As canelas, que enfolavam com o bater do sal, eram protegidas com “encoiras” normalmente de borracha, e que iam do pé até ao joelho, sendo amarradas com fio.
Tudo isto, quando se estavam a tirar resultados de muitos trabalhos anteriores, tais como a preparação da marinha, a limpeza das lamas acumuladas durante o Inverno, a preparação e arranjo das barachas (separações em madeira nas partes de baixo da marinha e que nas partes de cima eram em lama e alternadas com as canejas, também em lama e que era necessário anafar) depois de abertas com um “cabeça de carneiro” para que quando viesse o calor elas não rachassem - o que daria lugar à passagem de moira de uns meios para outros, que era prejudicial, pois uns ficariam cheios de moira e outros vazios, e isso não era conveniente. E porque não era conveniente, tinha de ser evitado…
(Continua...)
OOOOOOOOOOOOOOO
NOTA: O meu bom amigo Ângelo Ribau faleceu em 11 de Agosto de 2012. Vai completar, dentro de dias, um ano de ausência física, que não espiritual. Ele continua presente entre nós.
O Ângelo gostava muito de ler e de escrever, porventura tanto como de fotografar. Desde jovem, habituou-nos às artes fotográficas, bem como nos iniciou na história da fotografia e nas técnicas de revelação e impressão dos negativos. Assisti, vezes sem conta, às suas experiências neste campo em que era sabedor.
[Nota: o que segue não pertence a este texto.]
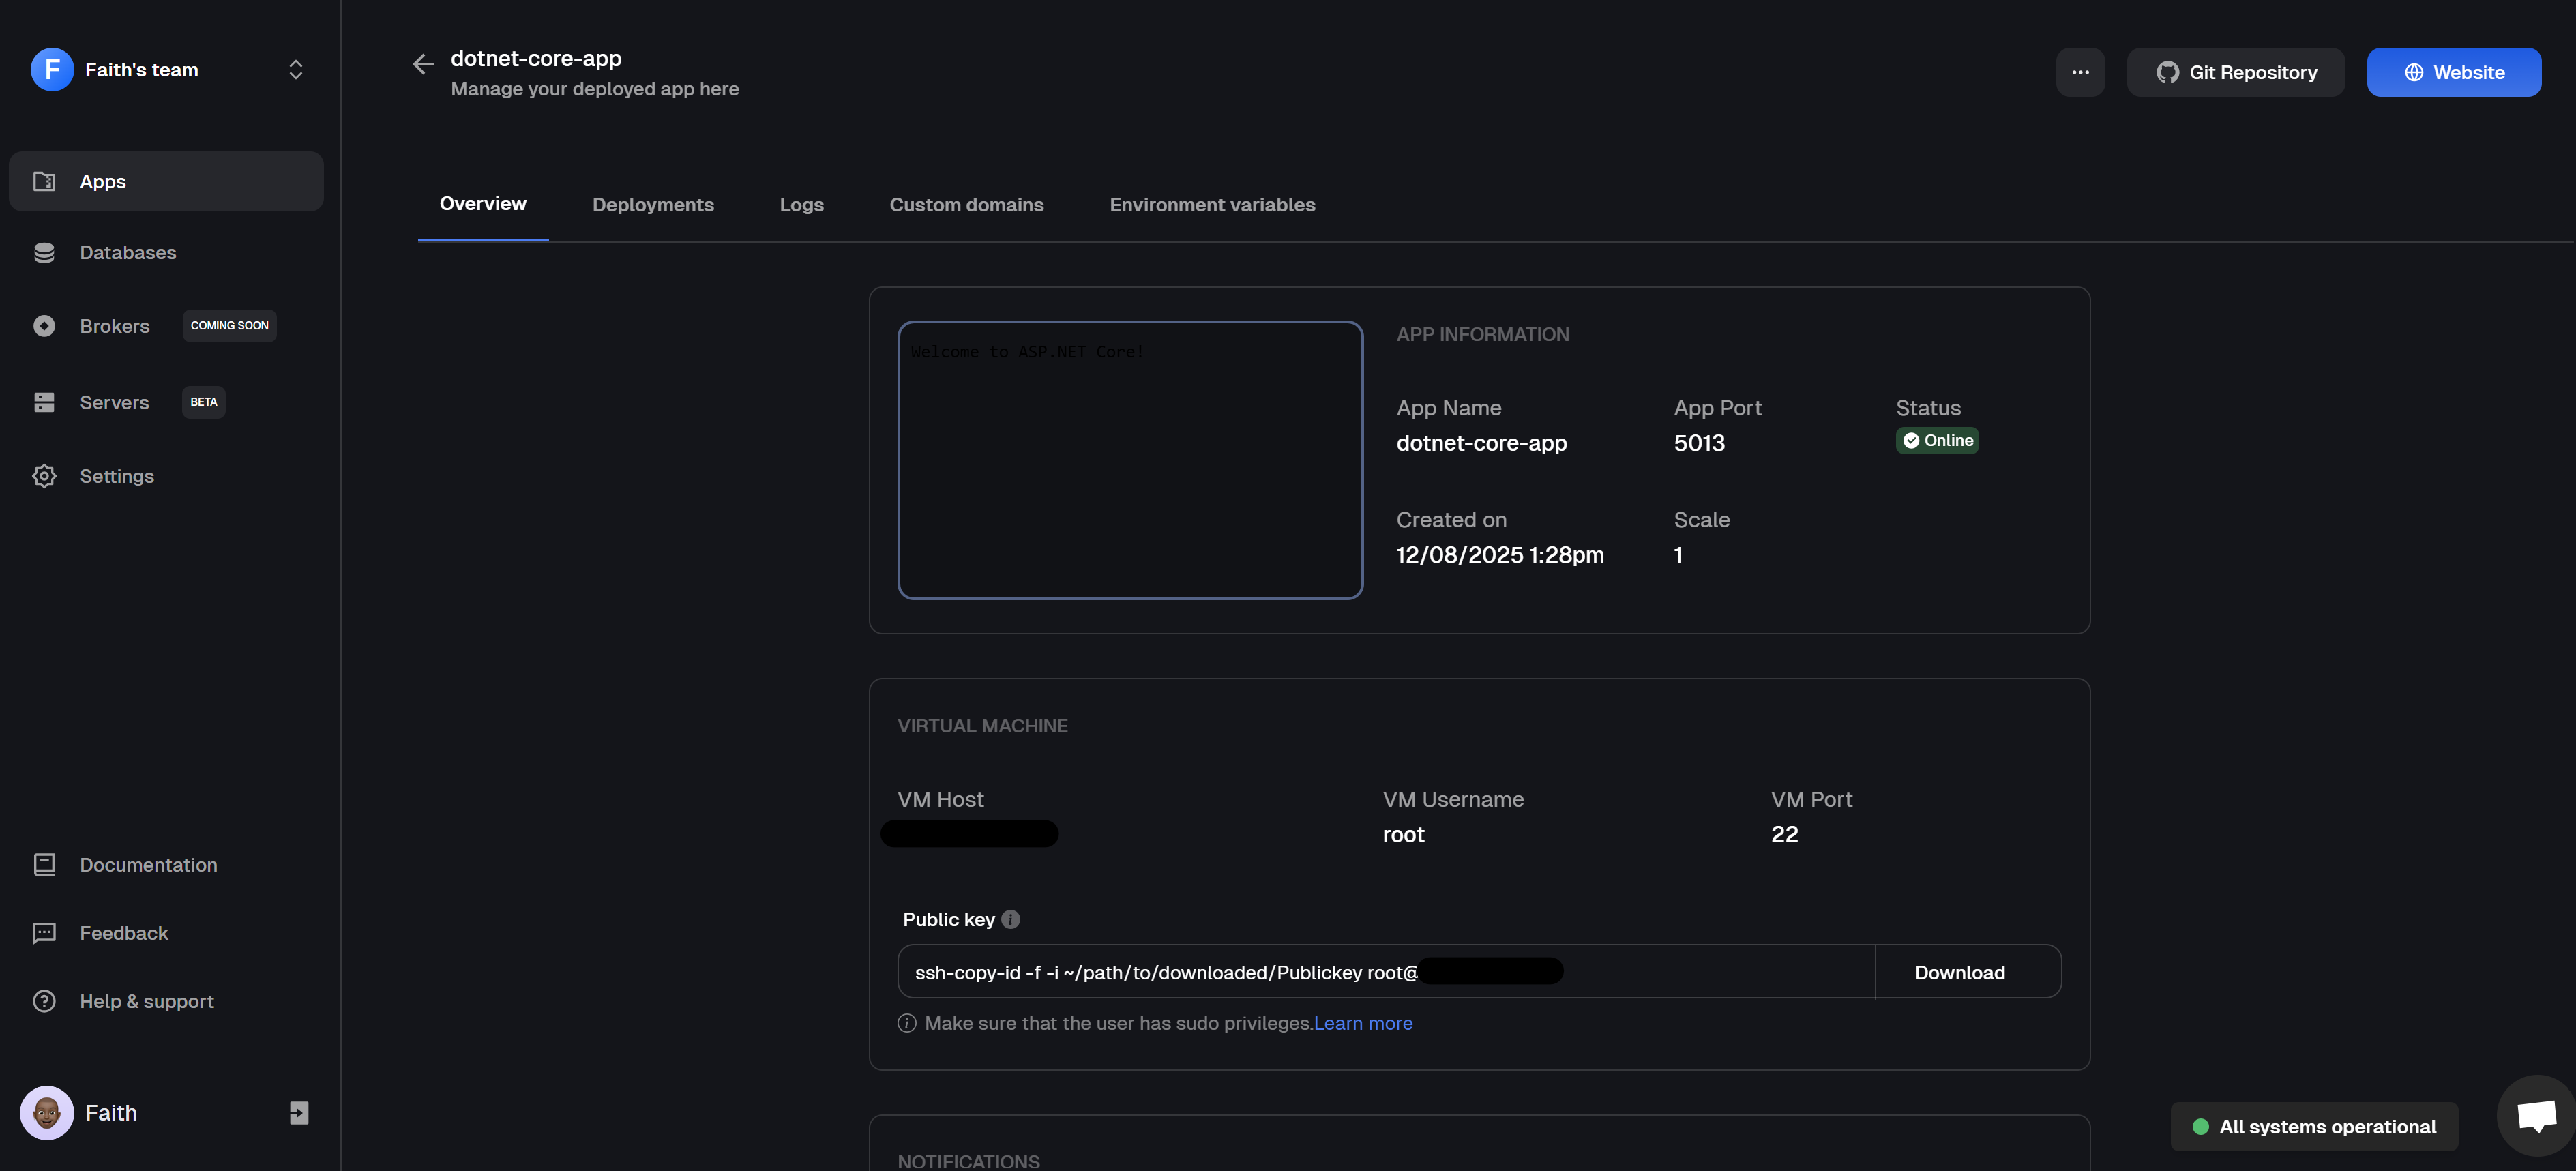This screenshot has height=1171, width=2576.
Task: Click the sign out arrow next to Faith
Action: click(297, 1112)
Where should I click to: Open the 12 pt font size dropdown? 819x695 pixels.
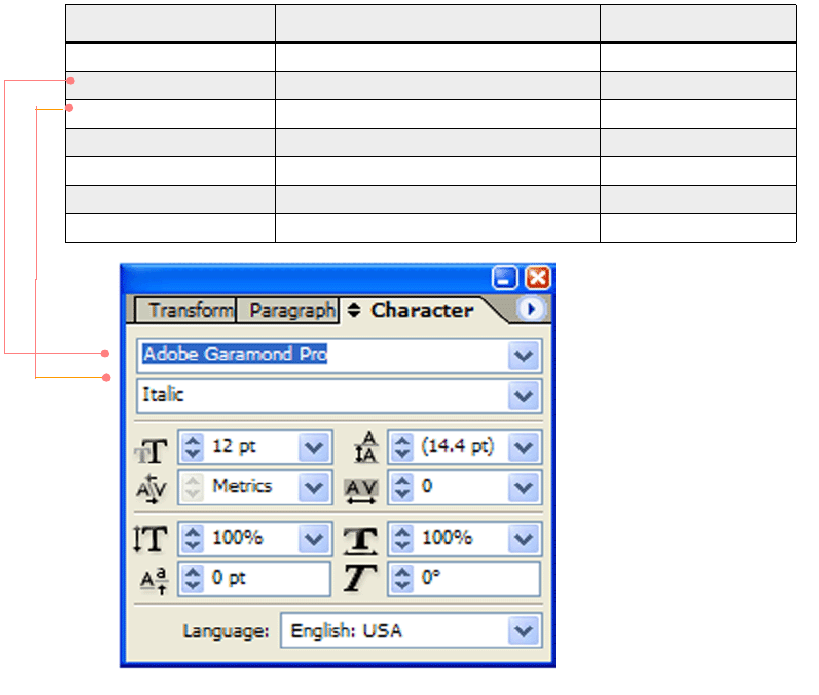(x=314, y=447)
Como amante da escrita, não parava de registar os seus gostos e saberes de experiência feitos, relatando-nos, com sensibilidade, quadros de guerra e de contactos humanos. Uma edição familiar, extensiva a amigos, dá-nos conta da guerra colonial em que participou.
Posteriormente, foi-me enviando textos alusivos à safra do sal em que acompanhou o pai. Trabalhos duros que registou no seu computador. Eu sabia disso e até cheguei a editar alguns pedaços da sua vida nos meus blogues.
A sua filha Cláudia, enviou-me um dia destes o texto completo de um livro, inédito, com autorização para eu publicar o que entendesse. E eu entendi que teria mesmo de publicar o texto todo, por partes, ao jeito de folhetim. Um dia, quem sabe, será editado em livro. O Ângelo merece, sem dúvida. Desta forma, com publicação semanal, os meus leitores e meus amigos, que do Ângelo amigos são, terão o gosto de saborear as histórias de "O Marnoto Gafanhão". É uma singela homenagem.